The Setup for Everything That Follows
By 1600, European mathematics had accumulated something extraordinary: a general symbolic language for expressing relationships between quantities, a systematic theory of equations up to the fourth degree, tables of logarithms for rapid computation, and a growing library of trigonometric results absorbed from the Islamic tradition. It had also accumulated, in Cardano’s complex numbers and in the unresolved problem of the quintic equation (degree five, which would wait until the nineteenth century and require entirely new mathematics to solve), several deep unsolved problems that pointed toward the next frontier.
The frontier was motion. Tartaglia had asked what path a cannonball follows. He had not been able to answer precisely, because answering precisely required understanding how velocity changes continuously under the influence of gravity — a mathematical concept that the algebra of his time could not handle. The geometry of the Greeks could describe static figures: shapes, areas, volumes. The algebra of the Renaissance could describe relationships between fixed quantities. But the world is not static and its quantities are not fixed. Things move. They accelerate. They change continuously.

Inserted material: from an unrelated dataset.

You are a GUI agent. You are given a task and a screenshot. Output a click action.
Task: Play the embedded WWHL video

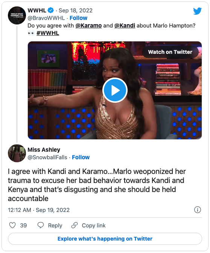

Describing continuous change mathematically — finding a language adequate to the world in motion — was the problem that the next century would solve. It would be solved independently in England and in Germany, by two men who would spend the rest of their lives arguing about which of them had solved it first. It would draw on Tartaglia’s ballistics, Kepler’s planetary orbits, Napier’s logarithms, and the algebraic machinery that Viète had spent his legal career constructing.
And, in a broader historical sense, some of its component ideas had earlier precedents on the coast of the Arabian Sea, in work neither man knew.
The next chapter turns to the seventeenth century and the invention of calculus — or rather, to the collision of two independent inventions of calculus, and the furious priority dispute that followed. The mathematics of change was waiting to be discovered. Isaac Newton and Gottfried Leibniz were both heading toward it. Neither of their discoveries emerged in a vacuum, and some key series had earlier precedents in Kerala.